Jump from one IVR flow into a completely different IVR in your library with the Go to another IVR node — a one-way handoff.

Jul 11, 2026

What it's for

Hands the whole call off to a different IVR in your library (Workspace > IVRs). It's a one-way jump — the call continues from the destination IVR's entry node and never returns to the original flow. This differs from the Submenu node (which can act as a reusable sub-flow within the same design): Go to another IVR fully switches the "program" the call is running.

Requirements

  • The destination IVR must exist in the library and belong to the same workspace as the channel, with at least one saved design. It doesn't need to be published: if there's no published version, the node automatically falls back to the draft version, as long as it has nodes.
  • It has no configurable outputs in the editor — it's a terminal node in the source flow: everything after it happens inside the destination IVR, not here.

Configuration

  • Target IVR: pick one from the list, or type its ID directly, or a variable (e.g. {{detected_lang_ivr}}) that resolves at call time.

Example

You have a "General reception" IVR and want Portuguese-speaking callers to hit a completely different menu, with its own hours and agents. After the Detect language node, the pt edge connects to a Go to another IVR node pointing at "Brazil reception". From there the call follows the entire "Brazil reception" design and never returns to "General reception".

Tips

  • Use it to split whole audiences or campaigns (language, brand, special hours) into independent IVRs instead of cramming all the logic into one giant diagram.
  • If you need to return to the original flow after a sub-routine, use Submenu instead of this node.

Troubleshooting

  • If the target IVR isn't configured or the ID doesn't exist, the call hangs up at that point — check that the IVR exists, belongs to the same workspace as the channel, and has at least one saved design (draft or published) with nodes; it doesn't need to be published.
  • If you point to a variable and it's empty at call time, the node has nowhere to jump — make sure an earlier node always sets it.

Short problem 1
From the listing, lay out as a numbered list the lines from the one containing "Task: Click the pink" up to and including the one containing "pos(186,512)". Leave out any blank lines.
The listing that follows comes from a different source than the IVR node documentation above.

Dataset rows
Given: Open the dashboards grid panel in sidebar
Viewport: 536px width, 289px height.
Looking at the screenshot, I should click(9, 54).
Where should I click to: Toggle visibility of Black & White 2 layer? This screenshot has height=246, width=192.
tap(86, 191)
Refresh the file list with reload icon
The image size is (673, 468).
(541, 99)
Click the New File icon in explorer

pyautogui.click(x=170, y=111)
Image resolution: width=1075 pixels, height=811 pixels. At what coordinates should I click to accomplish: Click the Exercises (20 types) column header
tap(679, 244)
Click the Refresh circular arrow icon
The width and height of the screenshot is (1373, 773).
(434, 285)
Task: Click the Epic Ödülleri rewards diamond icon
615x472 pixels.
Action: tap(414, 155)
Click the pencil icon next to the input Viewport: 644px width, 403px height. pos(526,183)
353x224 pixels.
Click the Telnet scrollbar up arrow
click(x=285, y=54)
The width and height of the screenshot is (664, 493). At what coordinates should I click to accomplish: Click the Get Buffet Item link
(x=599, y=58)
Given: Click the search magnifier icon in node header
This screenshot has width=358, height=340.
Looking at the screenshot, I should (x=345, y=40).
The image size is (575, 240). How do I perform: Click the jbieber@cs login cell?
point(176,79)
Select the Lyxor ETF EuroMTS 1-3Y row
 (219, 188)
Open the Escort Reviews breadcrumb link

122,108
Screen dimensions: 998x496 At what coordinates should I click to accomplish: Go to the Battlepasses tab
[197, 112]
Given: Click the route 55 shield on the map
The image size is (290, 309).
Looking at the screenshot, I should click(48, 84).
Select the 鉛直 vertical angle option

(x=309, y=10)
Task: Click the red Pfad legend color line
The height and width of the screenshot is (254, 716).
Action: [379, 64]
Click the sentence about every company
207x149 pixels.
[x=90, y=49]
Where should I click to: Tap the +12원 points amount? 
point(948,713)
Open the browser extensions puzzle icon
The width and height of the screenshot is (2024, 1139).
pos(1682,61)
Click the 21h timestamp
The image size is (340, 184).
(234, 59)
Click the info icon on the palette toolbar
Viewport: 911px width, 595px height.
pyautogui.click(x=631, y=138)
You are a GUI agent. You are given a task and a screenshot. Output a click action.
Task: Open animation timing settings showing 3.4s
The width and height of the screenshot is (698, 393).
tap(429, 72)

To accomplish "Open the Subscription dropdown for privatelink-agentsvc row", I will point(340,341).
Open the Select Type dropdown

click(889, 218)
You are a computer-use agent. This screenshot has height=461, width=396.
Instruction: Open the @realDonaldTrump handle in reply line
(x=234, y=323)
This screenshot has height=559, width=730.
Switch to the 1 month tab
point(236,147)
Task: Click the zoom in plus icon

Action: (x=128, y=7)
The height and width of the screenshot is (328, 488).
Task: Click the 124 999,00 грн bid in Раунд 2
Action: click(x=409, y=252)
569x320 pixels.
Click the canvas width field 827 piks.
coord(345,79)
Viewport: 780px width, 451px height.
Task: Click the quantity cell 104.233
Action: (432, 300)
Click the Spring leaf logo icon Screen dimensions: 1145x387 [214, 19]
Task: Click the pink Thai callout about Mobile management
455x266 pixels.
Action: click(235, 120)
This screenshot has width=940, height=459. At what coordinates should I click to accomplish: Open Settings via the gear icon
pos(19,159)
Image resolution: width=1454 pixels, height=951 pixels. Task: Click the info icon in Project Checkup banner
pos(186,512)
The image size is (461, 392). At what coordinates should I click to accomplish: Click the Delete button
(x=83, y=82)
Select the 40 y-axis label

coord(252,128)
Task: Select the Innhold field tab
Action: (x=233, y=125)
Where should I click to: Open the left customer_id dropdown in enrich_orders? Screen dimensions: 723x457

Short problem 2
Translate this sentence from the IVR node documentation into Spanish: "If you need to return to the original flow after a sub-routine, use Submenu instead of this node."

Output 1
1. Task: Click the pink Thai callout about Mobile management
2. 455x266 pixels.
3. Action: click(235, 120)
4. This screenshot has width=940, height=459. At what coordinates should I click to accomplish: Open Settings via the gear icon
5. pos(19,159)
6. Image resolution: width=1454 pixels, height=951 pixels. Task: Click the info icon in Project Checkup banner
7. pos(186,512)

Output 2
Si necesitas volver al flujo original después de una subrutina, usa Submenu en lugar de este nodo.